L'originalité française passait par le pacte que la nation - et l'Etat - avaient passé avec les paysans : propriétaires petits et moyens, chefs de famille, élus municipaux et soldats, ils étaient le socle de la République.

Agriculteur et sa vache Lourdaise à Lézignan - 1966
Agriculteur et sa vache Lourdaise à Lézignan - 1966 © Roland Darré / Roland Darré

Ce pacte a été renouvelé dans les années 1960 qui vont nous occuper aujourd'hui. La transformation radicale qui s'accomplit alors dans les campagnes est en fait une coproduction du pouvoir politique et des organisations majoritaires de la profession.

Au terme de cette révolution silencieuse, les résultats ne sont pas ceux qu'on préparait.

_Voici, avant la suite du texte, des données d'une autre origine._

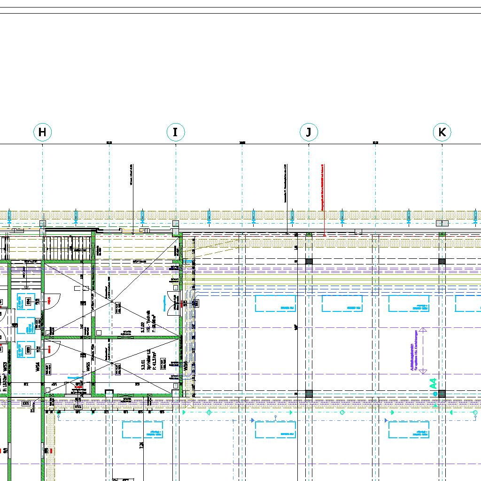Select the gray facade column on axis K
The height and width of the screenshot is (481, 481).
(x=442, y=223)
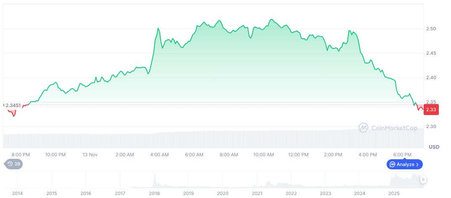This screenshot has height=198, width=451.
Task: Select the red 2.33 current price tag
Action: [x=431, y=110]
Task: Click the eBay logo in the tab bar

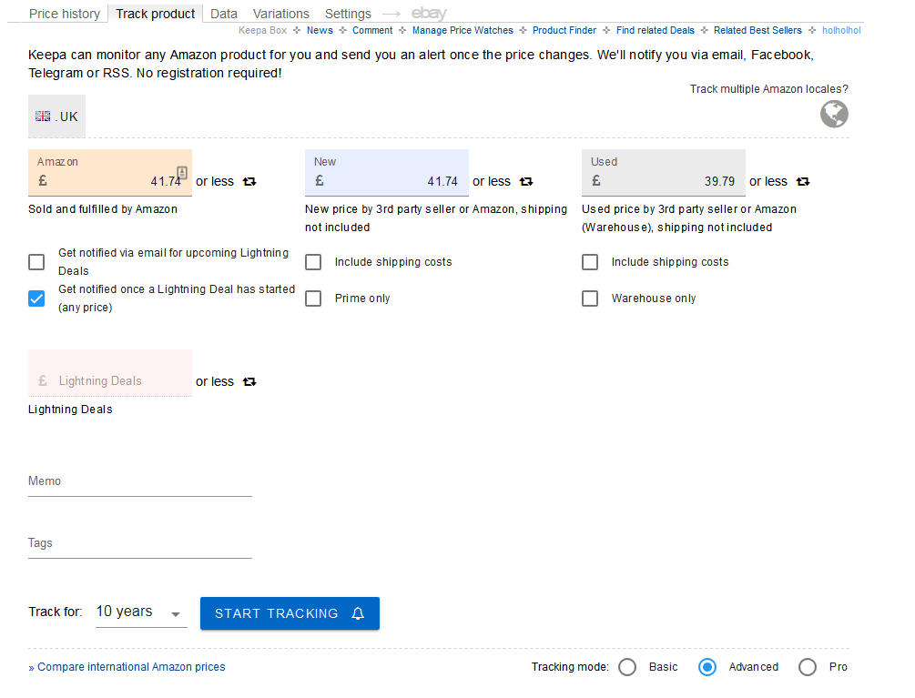Action: pos(429,14)
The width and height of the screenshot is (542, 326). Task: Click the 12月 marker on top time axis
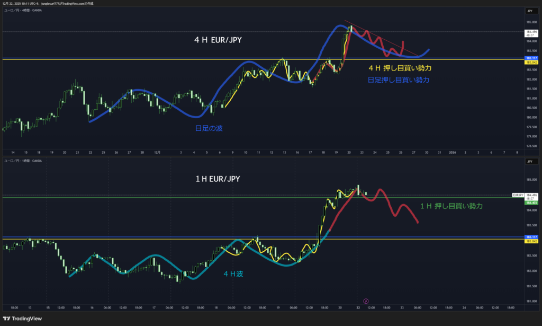coord(157,152)
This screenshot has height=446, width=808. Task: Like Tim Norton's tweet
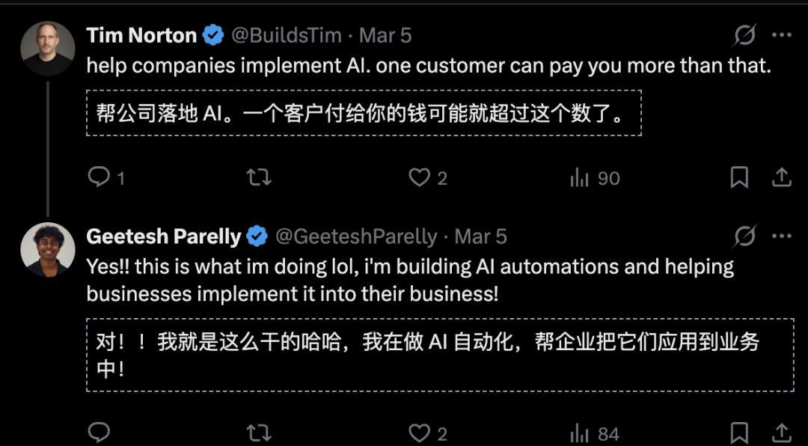point(420,177)
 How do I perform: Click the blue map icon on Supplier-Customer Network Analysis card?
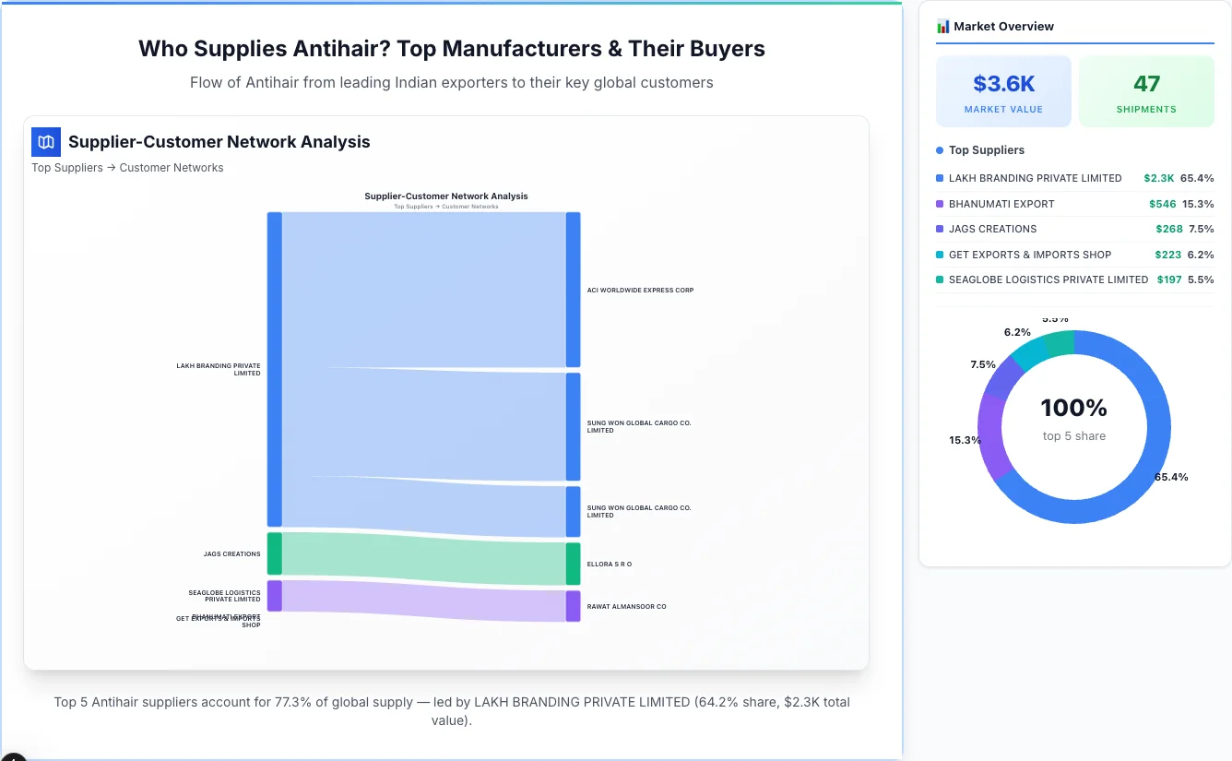coord(45,142)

Non seulement les exploitants agricoles ne sont plus que 450 000 mais on ne sait même plus comment les nommer tant leurs choix divergents : les uns se veulent d'abord entrepreneurs, les autres se revendiquent de nouveaux paysans et, entre les deux pôles, cohabitent toutes sortes de positions intermédiaires.

Divisés, les agriculteurs sont en outre devenus très minoritaires dans la France rurale. Ils n'en contrôlent plus ni le durable accroissement démographique ni les actuels soubresauts électoraux. Lesquels prouvent que, décidément, les équilibres anciens ne sont plus d'actualité.